Job Title: Clinical Research Associate II (CRA II)

Company: ICON Clinical Research

Location: Bangalore, India

Employment Type: Full-time

Work Mode: Office or Home (Hybrid/Flexible)

Department: Clinical Operations

Experience Required: Minimum 2+ years of experience as a Clinical Research Associate (CRA) with hands-on experience in clinical trial monitoring activities.

Education: Bachelor’s degree in Life Sciences, Healthcare, Pharmacy, Biotechnology, Nursing, or a related scientific field.

Salary Package: ₹8–16 LPA (Estimated as per current market standards for CRA II roles in India; final compensation depends on therapeutic area experience, monitoring expertise, and interview performance.)

Key Responsibilities:

  • Conduct clinical trial monitoring visits including:

    • Site Qualification Visits (SQV)

    • Site Initiation Visits (SIV)

    • Interim Monitoring Visits (IMV)

    • Close-Out Visits (COV)

  • Ensure compliance with:

    • Clinical trial protocols

    • ICH-GCP guidelines

    • Regulatory requirements

    • Sponsor procedures

  • Monitor patient safety, data integrity, and study quality.

  • Review source documents and clinical trial data.

  • Perform query review and resolution to ensure accurate clinical data.

  • Collaborate with:

    • Investigators

    • Site coordinators

    • Study teams

    • Sponsors

  • Support preparation and review of clinical trial documentation.

  • Contribute to protocol compliance and successful study execution.

  • Maintain monitoring reports and follow-up documentation.

Required Skills:

  • Clinical Research Associate (CRA) Experience

  • Clinical Trial Monitoring

  • Site Management

  • Source Data Verification (SDV)

  • Source Data Review (SDR)

  • Clinical Trial Documentation

  • ICH-GCP Guidelines

  • Regulatory Compliance

  • Query Management

  • Patient Safety Monitoring

  • Data Integrity Management

  • Investigator & Site Communication

  • Risk-Based Monitoring Principles

  • Microsoft Office Suite

Preferred Therapeutic Area Experience:

  • Oncology

  • Cardiology

  • Endocrinology

  • Vaccine Studies

Preferred Skills:

  • Experience managing global clinical trials.

  • Strong understanding of clinical development processes.

  • Ability to work independently and manage multiple sites.
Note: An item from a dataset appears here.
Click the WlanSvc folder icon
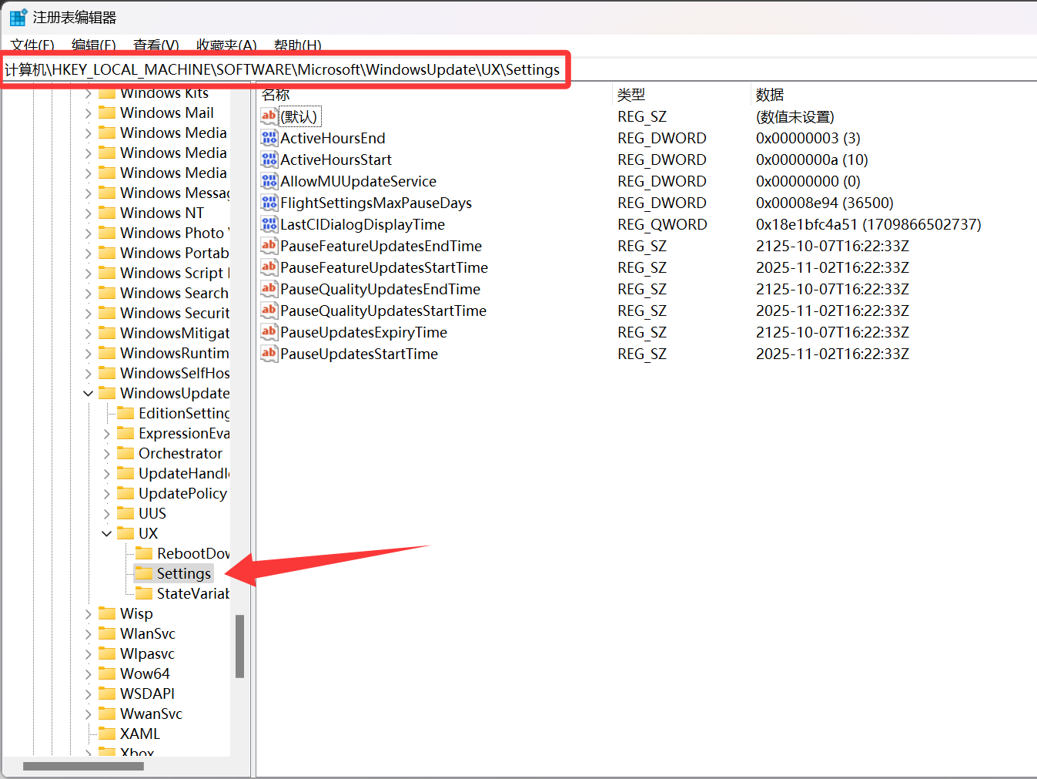 click(107, 633)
  • Excellent communication and organizational skills.

  • Strong attention to detail and problem-solving ability.

Travel Requirement: Approximately 60% travel required for site monitoring visits.

Work Location: Bangalore, India

Benefits:

  • Competitive salary and performance incentives.

  • Health and wellness programs.

  • Medical, insurance, and retirement benefits (as applicable).

  • Learning and development opportunities.

  • Structured career growth pathways.

  • Opportunity to work on global clinical trials.

  • Collaborative environment with international clinical research teams.